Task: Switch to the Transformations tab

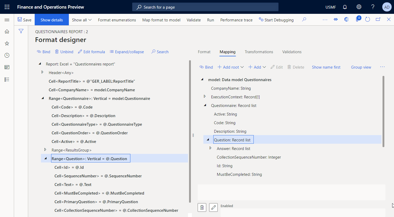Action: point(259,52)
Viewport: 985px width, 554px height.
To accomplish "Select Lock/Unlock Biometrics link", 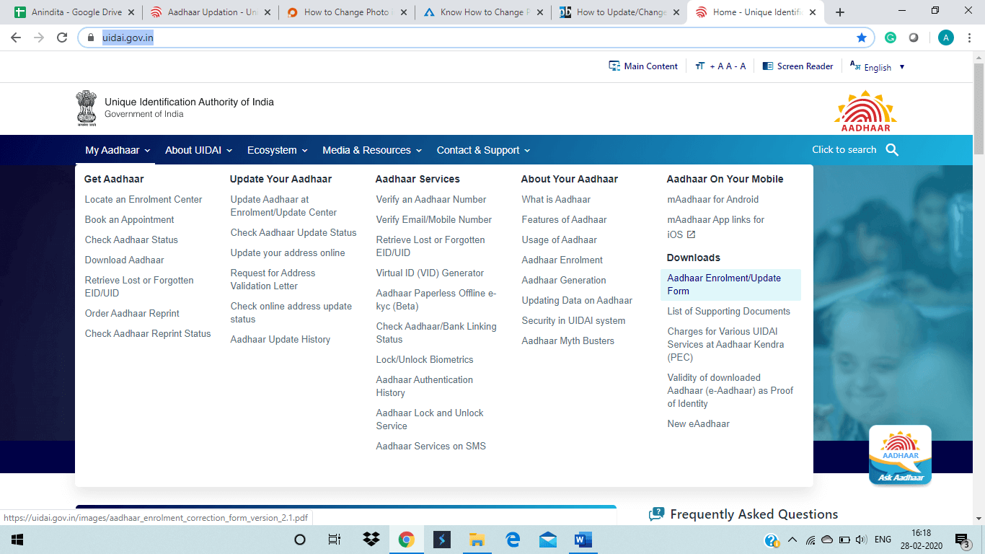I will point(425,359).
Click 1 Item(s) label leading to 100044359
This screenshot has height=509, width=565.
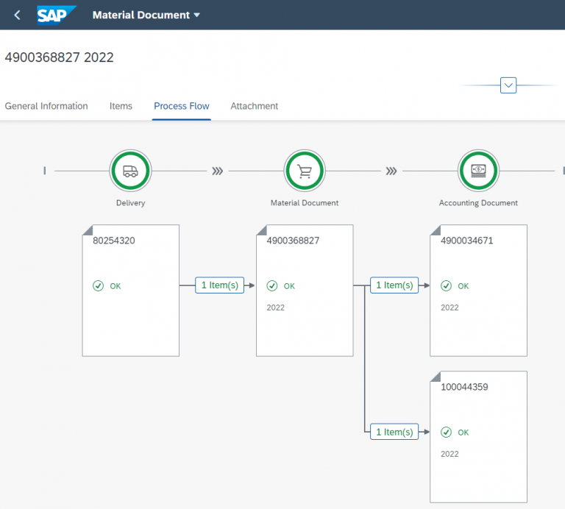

* * *

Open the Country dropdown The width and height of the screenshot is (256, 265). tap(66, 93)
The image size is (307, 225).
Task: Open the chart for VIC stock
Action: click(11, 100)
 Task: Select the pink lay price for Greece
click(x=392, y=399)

--

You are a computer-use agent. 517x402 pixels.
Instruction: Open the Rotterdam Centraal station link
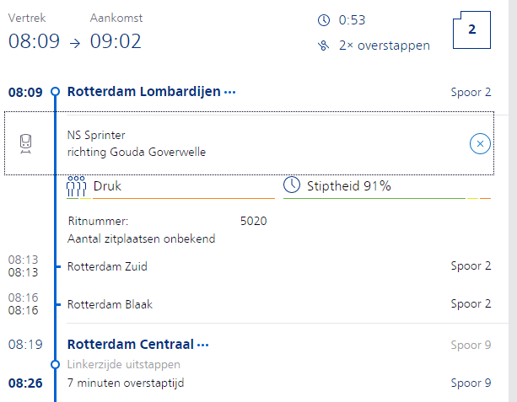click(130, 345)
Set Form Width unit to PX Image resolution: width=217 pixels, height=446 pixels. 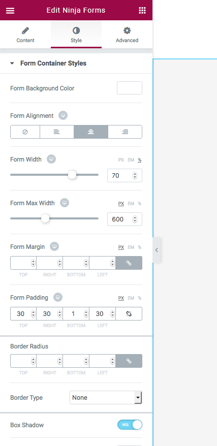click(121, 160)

Problem statement> In the records above, the line with "Click 1 Item(s) label leading to 100044359" marks the start and the line with "This screenshot has height=509, width=565." marks the end; copy that stretch exactly, both lines included, and nothing else.

Task answer>
Click 1 Item(s) label leading to 100044359
This screenshot has height=509, width=565.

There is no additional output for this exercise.